От предложения Шприца Никтошку передернуло. Но он постарался быть вежливым и сказал:
– Конечно, Шприц. Если только начну разговаривать сам с собой – сразу к тебе.
– Молодец! И если увидишь, что кто-нибудь другой сам с собой разговаривает, ты мне скажи. Может, людишке помощь требуется, а он этого и сам не знает.
– А что, разве Всезнайка не знает, что сам с собой разговаривает?
– Раньше не знал. Пришлось мне его на магнитофон записать, чтобы он поверил. Я ему время от времени уколы назначаю. Тогда у него это реже проявляется.
– Что?
– Ну… разговоры с самим собой.
– А…
«Странно получается, – думал иногда Никтошка. – Видно ведь, что другим со мной интересно поговорить. Почему же со мной никто не дружит?»
Но с ним никто не дружил. Разумеется, кроме Вилки. Но Вилка же был не совсем настоящий людишка. А если кто-нибудь из настоящих людишек с Никтошкой заговаривал, то Никтошка почему-то старался как можно скорее закончить разговор и куда-нибудь убежать подальше. Вот и сейчас, поговорив немного со Шприцом, Никтошка поскорее улизнул из дома и помчался в лес. А ведь Шприцу можно было рассказать про замечательную сказку, которую Никтошка недавно прочитал.
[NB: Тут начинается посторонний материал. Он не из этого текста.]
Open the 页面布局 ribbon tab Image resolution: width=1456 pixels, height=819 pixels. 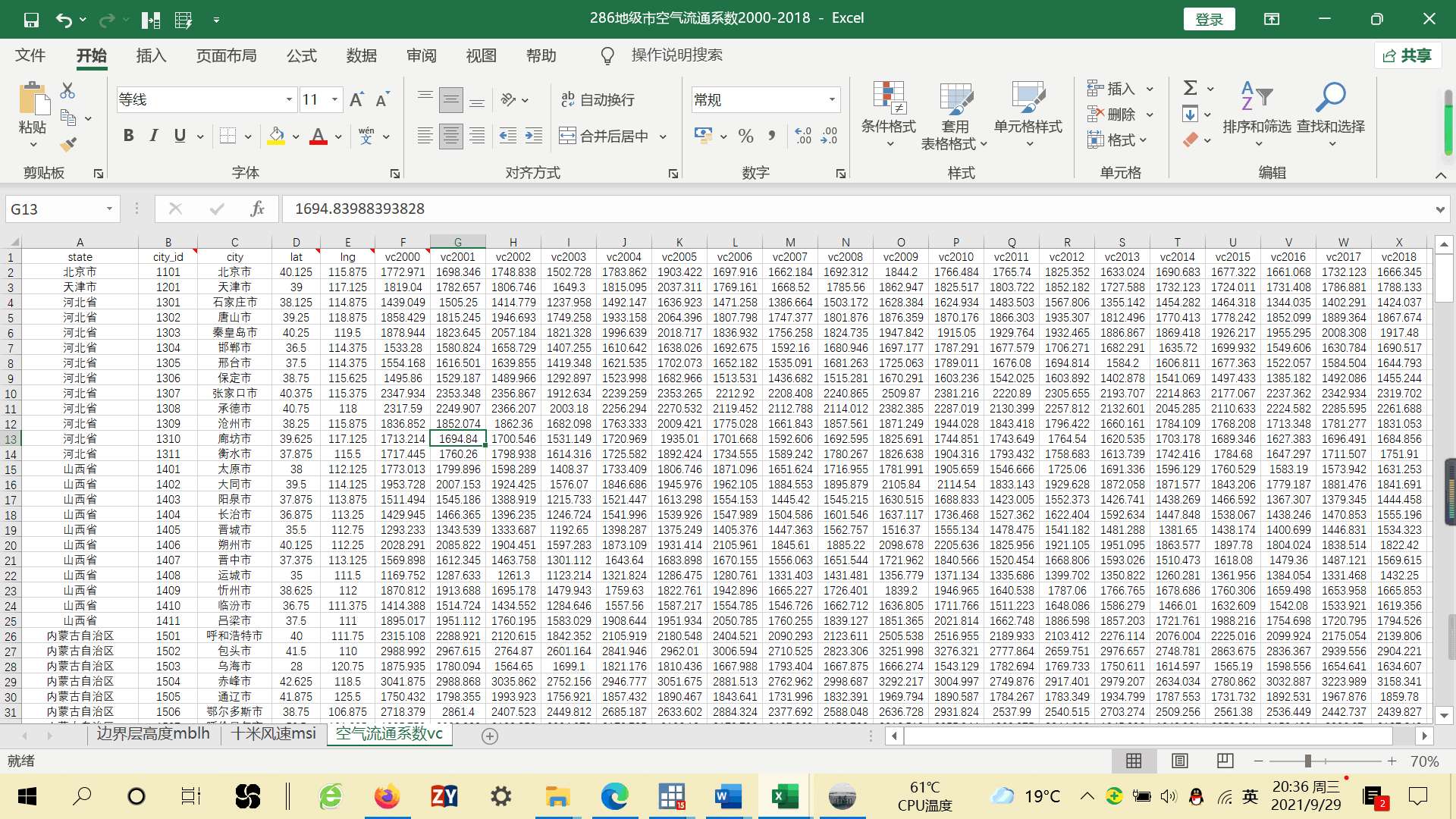click(x=226, y=55)
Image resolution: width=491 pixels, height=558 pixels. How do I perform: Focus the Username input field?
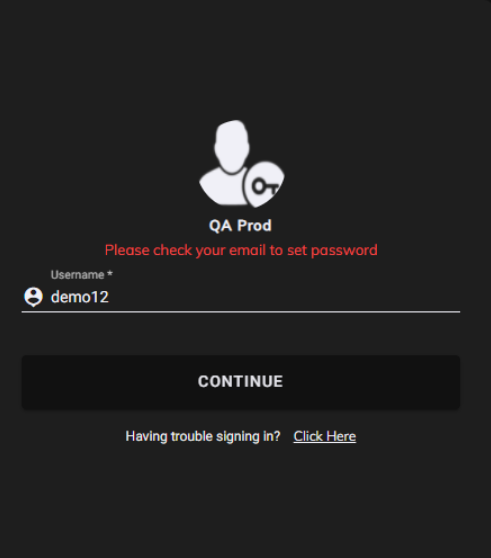click(x=241, y=297)
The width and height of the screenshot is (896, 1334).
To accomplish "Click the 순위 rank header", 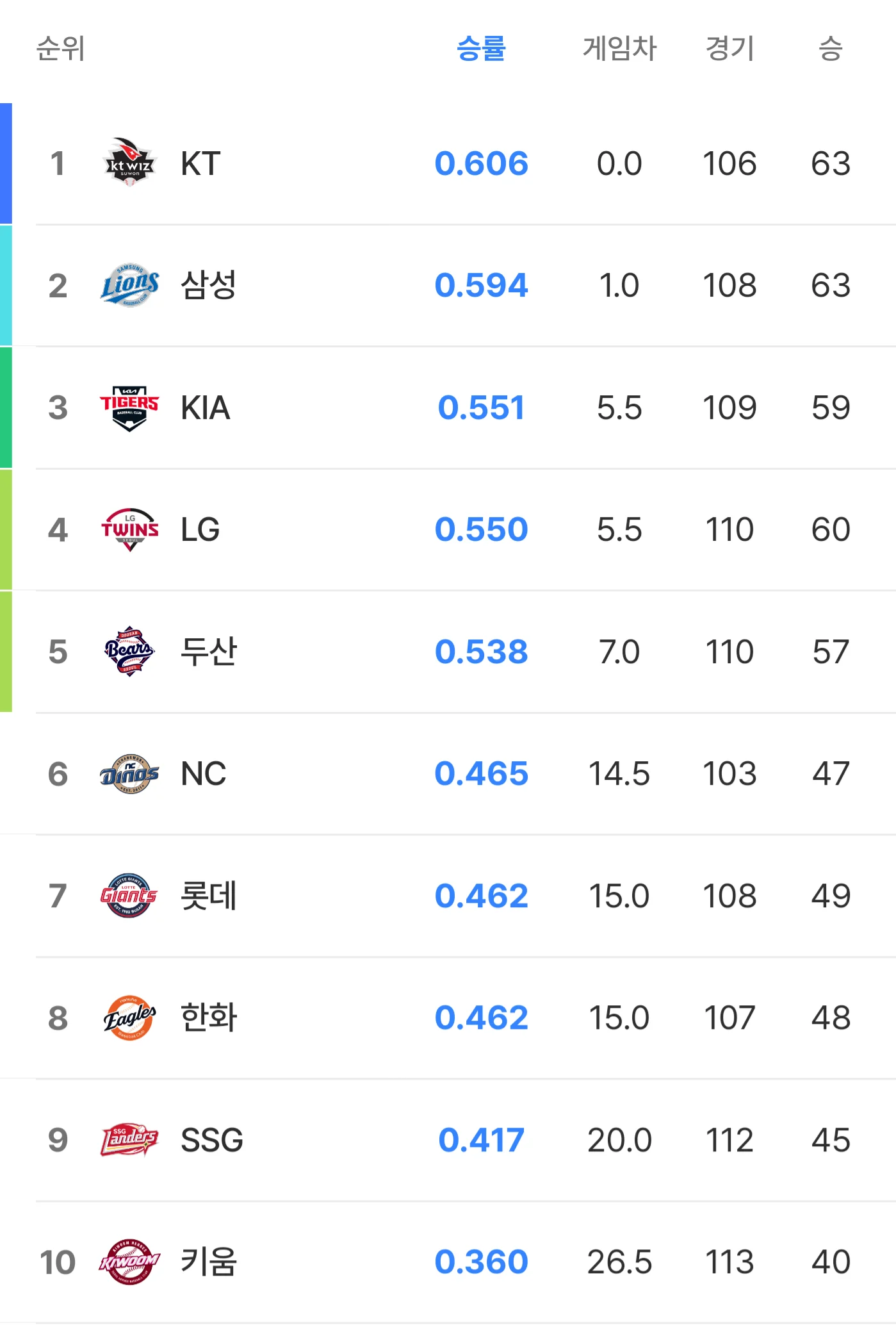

Это как раз была сказка про одного врача, который до этого был художником. Или, вернее, про одного художника, который потом стал врачом. А врачом он стал потому, что, оказывается, у него была волшебная рука. Если кто болел – он мог нарисовать, как больной выздоровел – и тот выздоравливал. У художника было такое сильное воображение, что оно побеждало любую болезнь. Допустим, людишка заболел гриппом, а художник сразу же представлял себе, что этот людишка здоровый. На лыжах катается и мороженое ест. И рисовал такую картину. И как только картина была готова, людишка сразу же выздоравливал! Или если людишка ломал ногу – стоило художнику нарисовать его с целой ногой, как перелом тут же заживал. В этой сказке даже ученый был, который открыл, почему от картин художника все выздоравливали. Но этот ученый разговаривал такими словами, которые Никтошке были непонятны. Какие-то длинные слова, начинающиеся на психофизи… а может, на психовизи… – и что-то еще там такое, о чем Никтошка понятия не имел. Интересно было бы Шприца об этом спросить – он наверняка знает.
Но общаться с другими людишками было Никтошке тяжело. Он просто всегда ужасно стеснялся! Чувствовал себя таким неловким! После того как поговорит с кем-нибудь, он все думал: «А вдруг я ему что-нибудь не то сказал? А прилично вообще такое говорить? А вдруг он обиделся? А вдруг я его чем-то задел?»
Например, если разговариваешь с поваром Кастрюлей, все время нужно думать, как бы не сказать что-нибудь не то про толстых. Или про тех, кто много ест. А если говоришь с Пустомелей – как бы не упомянуть тех, кто ничего не читал и пишет только печатными буквами. А у художника Мальберта такой кривой нос, что Никтошка всегда боялся – вдруг Мальберт как-нибудь поймет, что Никтошке его нос не нравится. А Никтошке на самом деле не ненравился его нос, а ему очень было Мальберта из-за этого носа жалко. «Тяжело ему, наверно, такой нос на лице носить», – думал Никтошка. И он боялся – как бы Мальберт не понял, что Никтошка об этом думает. Он даже старался не думать, если рядом оказывался Мальберт. Но, как назло: мысль о носе Мальберта начинала вертеться в голове – стоило Никтошке подумать, что эта мысль нехорошая.